A partir de la ley 1185 de 2008 se crearon los ámbitos especiales de protección, que brindan a los territorios la facultad de tomar acciones concretas respecto a la conservación del patrimonio cultural de su respectiva jurisdicción. Es así como el Programa de Inventario y Declaratoria del Patrimonio Cultural del Distrito de Barranquilla, incluido en el Plan de Desarrollo 2020-2023, busca identificar, valorar y registrar los bienes y manifestaciones que posee la ciudad y que aportan a nuestra identidad Caribe.
Esto, desde que el pasado 26 de diciembre el Ministerio de Cultura expidiera el decreto 2358, que contempla la creación de una nueva categoría para el Patrimonio Cultural Mueble, denominada Bien Mueble asociado a un Inmueble, como es el caso de la colección de obras del maestro Obregón que se encuentran dentro de los conjuntos urbanos del Centro Histórico y la zona de los barrios El Prado, Alto Prado y Bellavista, y los otros aquellos que se encuentran dentro de inmuebles protegidos individualmente.
El inicio de este proceso de declaratoria busca garantizar la protección, conservación y mantenimiento de este conjunto de obras que hacen parte del Patrimonio Cultural Mueble Artístico de Barranquilla. A través de esta se busca llevar a cabo acciones conjuntas con la comunidad para conservarlos, mantenerlos, cuidarlos y restaurarlos, y promover la apropiación de la ciudadanía.
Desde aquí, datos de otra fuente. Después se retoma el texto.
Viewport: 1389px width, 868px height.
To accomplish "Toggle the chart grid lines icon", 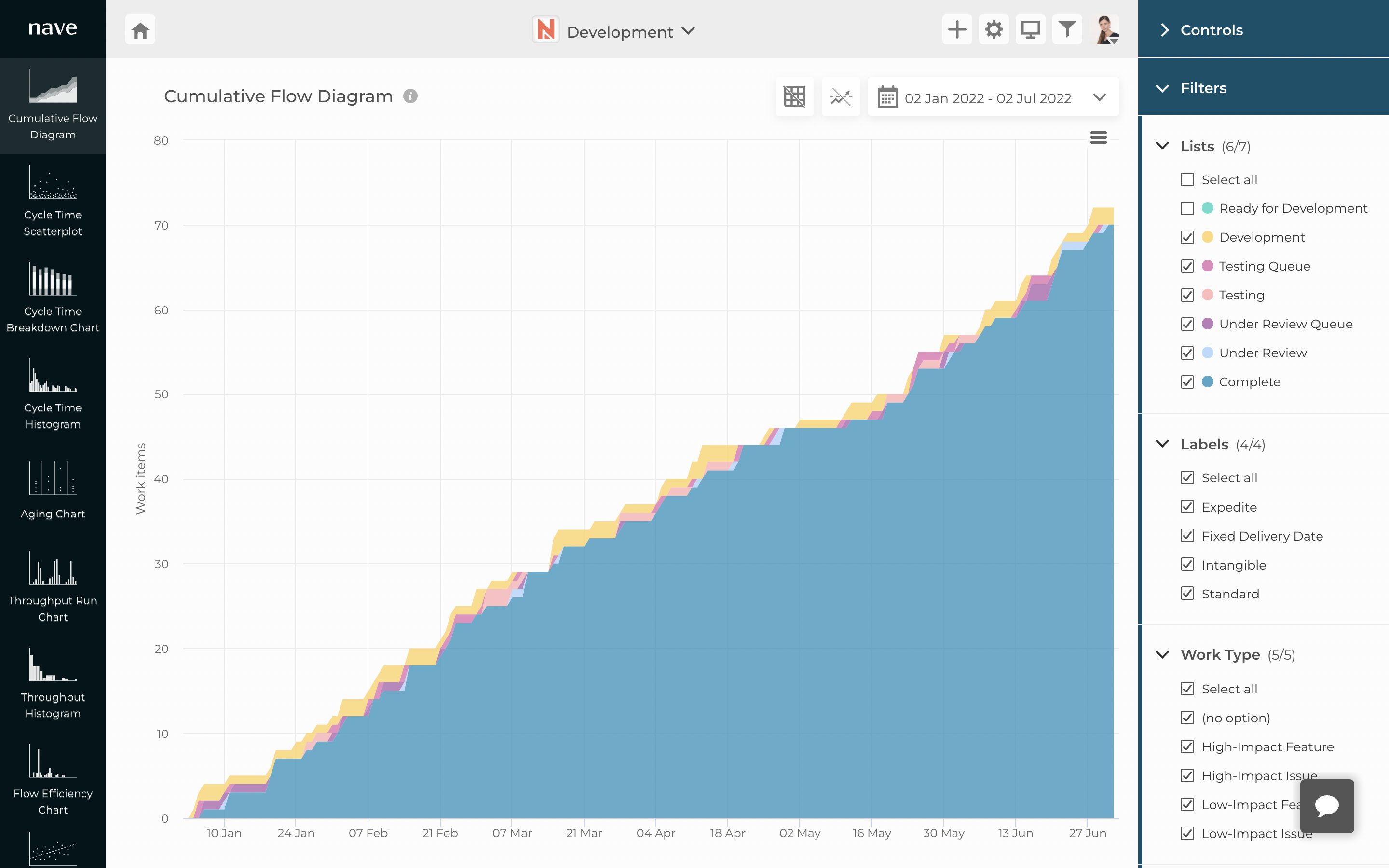I will [794, 97].
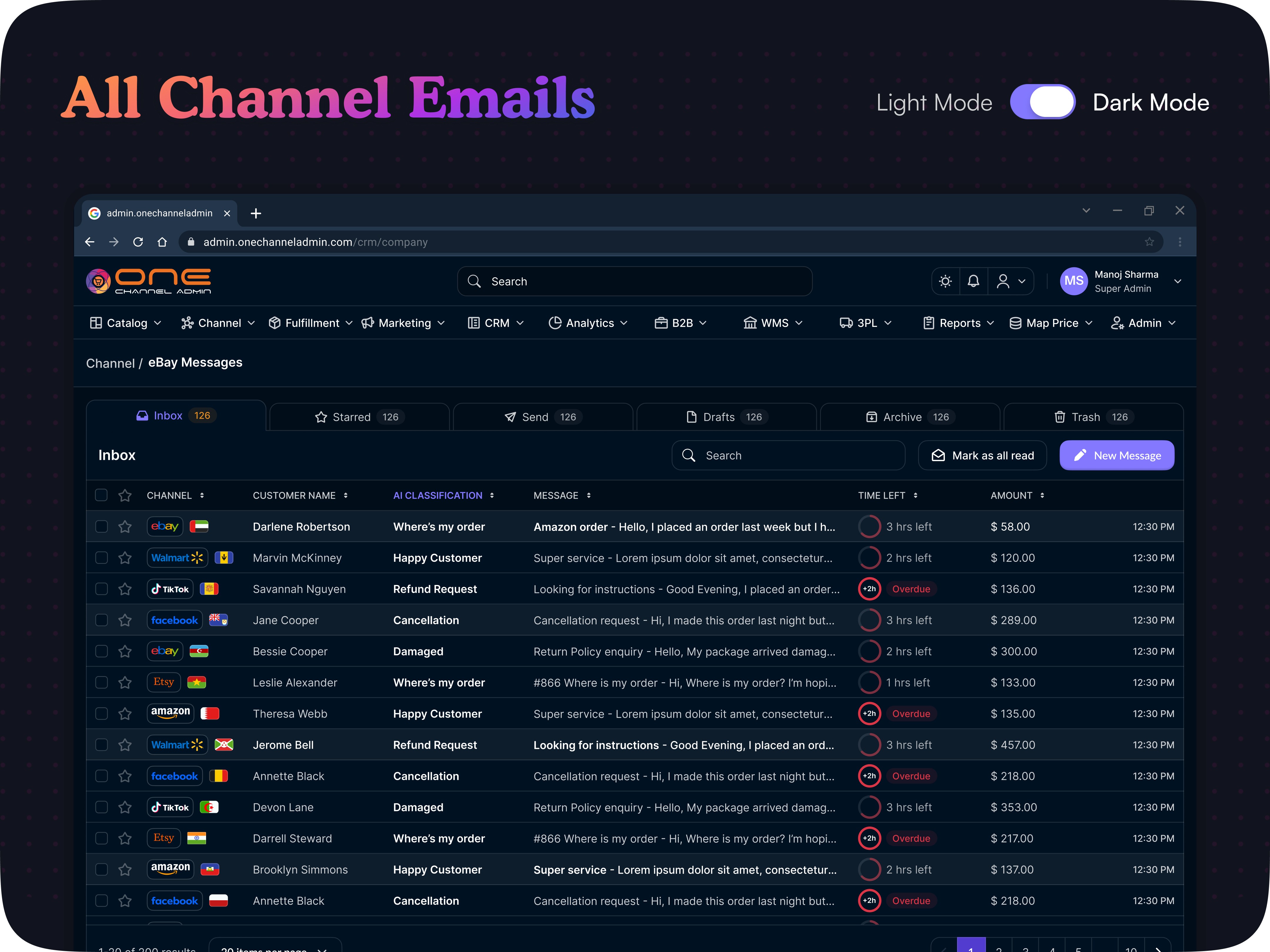The width and height of the screenshot is (1270, 952).
Task: Toggle the Light/Dark Mode switch
Action: coord(1043,102)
El mismo Mural Tierra Mar y Aire del Maestro Alejandro Obregón, situado en plena vía pública para que lo pudiera apreciar todo amigo del buen arte.
Entre los beneficios que traerá consigo esta declaratoria, además, se encuentra el de acompañamiento y asesoría técnica para la formulación de proyectos de restauración; programas de divulgación y formación que permitan dar a conocer la importancia de estos bienes para generar apropiación social del patrimonio cultural, así como participar en convocatorias de estímulos que generen sostenibilidad. Todo esto, encaminado a impulsar una declaratoria del ámbito nacional que incluya otros bienes y sea reconocida la importancia de la obra del maestro Obregón para el arte nacional.
“Declarar la colección de Alejandro Obregón como Bien de Interés Cultural mueble del Ámbito Distrital es rendirle un homenaje significativo al aporte cultural de este brillante artista, ya que fue en Barranquilla donde consolidó su obra. Fue en esta ciudad, la que hizo suya, donde vivió los años más prolíficos de su carrera, dejando a lo largo y ancho de ella cuadros, murales, esculturas y obras de otras técnicas artísticas en las que supo exponer toda su genialidad”, destacó la secretaria de Cultura, Patrimonio y Turismo de Barranquilla, María Teresa Fernández.
Simbología de Barranquilla. Se puede apreciar en la vieja Aduana de Barranquilla. En esa obra el Maestro quiso plasmar todo lo que para él significó la capital atlanticense.
“Este es el primer paso para lograr la declaratoria nacional, y comenzamos así desde ya a cumplir las metas trazadas en el Plan de Desarrollo de este cuatrienio”, dijo el alcalde Jaime Pumarejo Heins al referirse a este tema.
La Secretaría, con el acompañamiento del Ministerio de Cultura, actualmente realiza la valoración del legado que heredó Obregón a Barranquilla, para cumplir con los pasos requeridos y así lograr la declaratoria de las obras artísticas como nuevo Bien de Interés Cultural del Distrito.